In his second "Executive Decision" segment of Mad Money Wednesday night, Jim Cramer sat down with Rod Little, president and CEO of Edgewell Personal Care Co. (EPC) , the company which just acquired Harry's, the men's care products company co-founded by Andy Katz-Mayfield and Jeff Raider.
Little explained that Edgewell has a new management team and a new focus on global grooming, and the Harry's acquisition is just the beginning of that transformation. With Harry's, Edgewell will combine their global reach with the latest in digital marketing and online capabilities.
Let's see if the story and the charts are going in the same direction.
In the daily bar chart of EPC, below, we can see that the share price of EPC has been under pressure since August with prices nearly cut in half. EPC is below the declining 50-day moving average line and the slower-to-react 200-day line has been bearish the past twelve months.
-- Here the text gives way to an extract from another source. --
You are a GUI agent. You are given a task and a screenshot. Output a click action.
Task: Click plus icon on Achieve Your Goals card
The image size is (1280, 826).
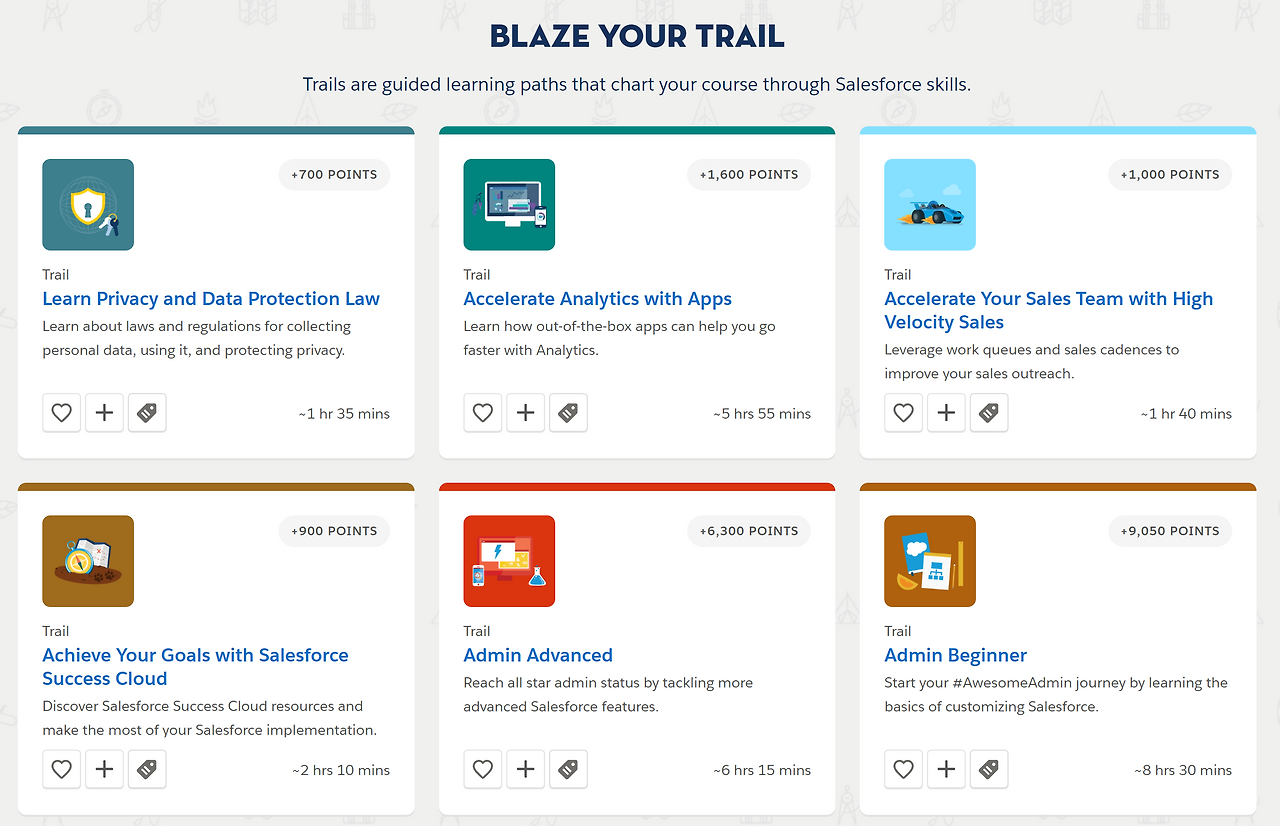click(104, 770)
The daily On-Balance-Volume (OBV) line has been telling us that sellers have been more aggressive but the Moving Average Convergence Divergence (MACD) oscillator is getting close to a cover shorts buy signal. An outright go long signal is nowhere near here and was only seen in February for a short period of time.
In the weekly chart of EPC, below, we can see that prices have been in a downtrend the past three years. The 40-week moving average line has had a negative or bearish slope the entire time.
The weekly OBV line has been neutral since early 2018. The MACD oscillator on this long time frame is bearish and pointed lower.
In this Point and Figure chart of EPC, below, we can see the downtrend and a nearby price target of $29. It would not surprise me if the price of EPC sinks lower than $29 in the months ahead.
Bottom-line strategy: EPC peaked back in 2015 and it has not yet reached a bottom. Remain defensive and look for opportunities elsewhere.